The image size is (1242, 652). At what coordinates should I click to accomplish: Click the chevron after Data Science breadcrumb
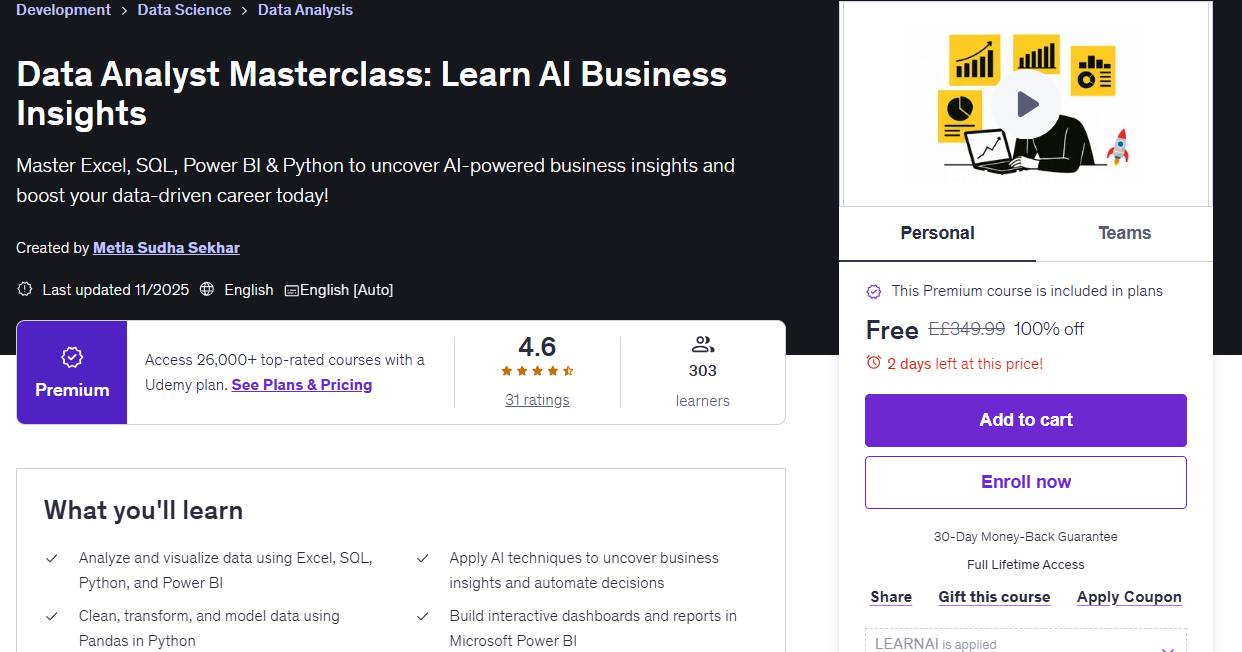[x=244, y=10]
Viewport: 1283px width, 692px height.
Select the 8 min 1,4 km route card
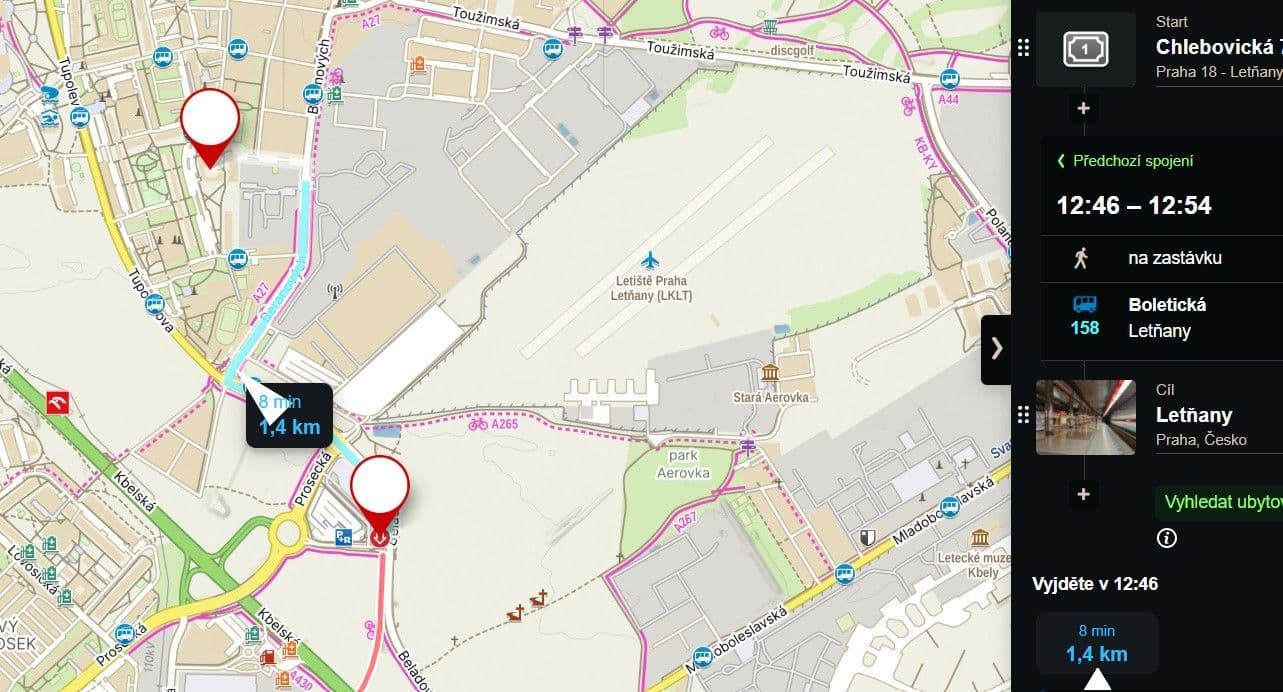(x=1096, y=643)
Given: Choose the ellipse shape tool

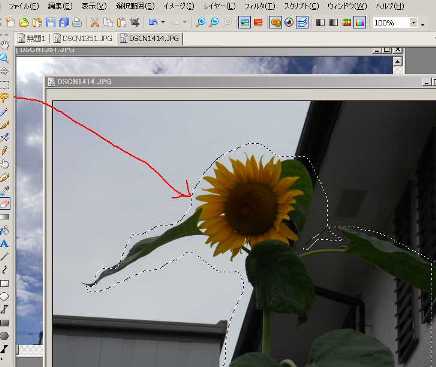Looking at the screenshot, I should [4, 296].
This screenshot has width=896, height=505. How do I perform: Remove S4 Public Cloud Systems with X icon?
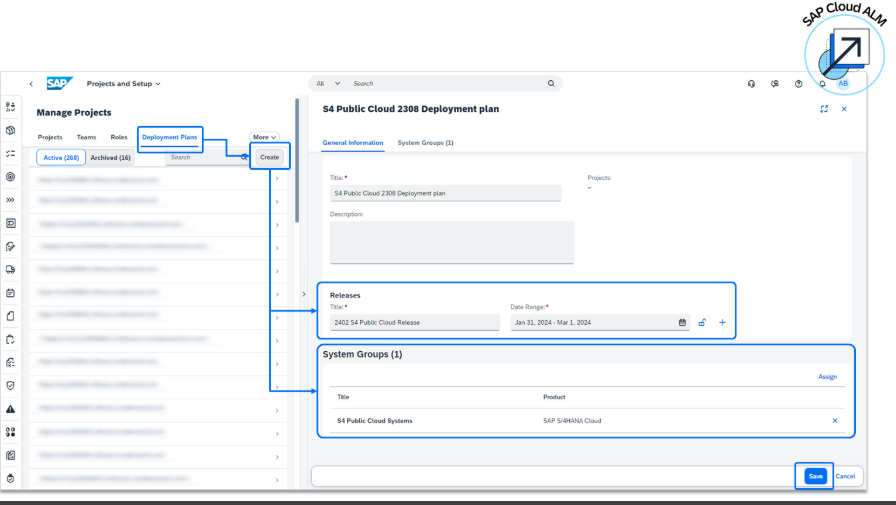(x=835, y=420)
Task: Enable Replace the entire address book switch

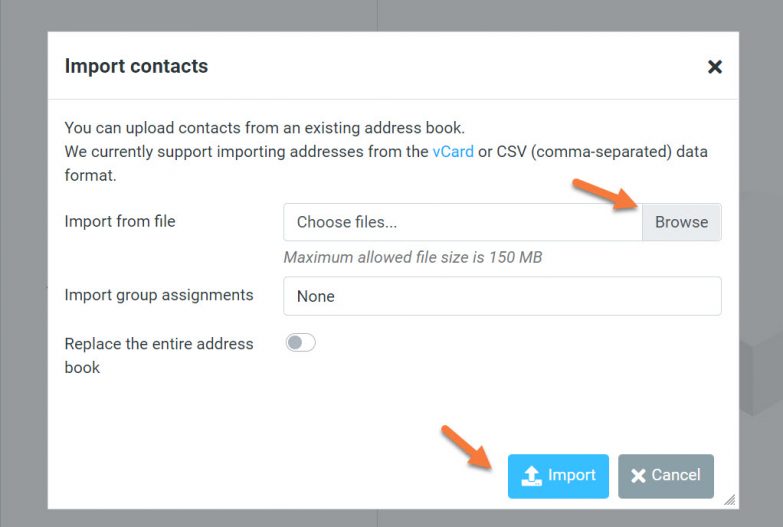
▬▬▬
Rewrite the records from the line containing "This screenshot has" through the end, swapping "switch" for "toggle" and changing nothing else. Leave the pictures out.

* SOLUTION TO THIS TASK *
This screenshot has width=896, height=505. How do I perform: Remove S4 Public Cloud Systems with X icon?
(x=835, y=420)
Task: Enable Replace the entire address book toggle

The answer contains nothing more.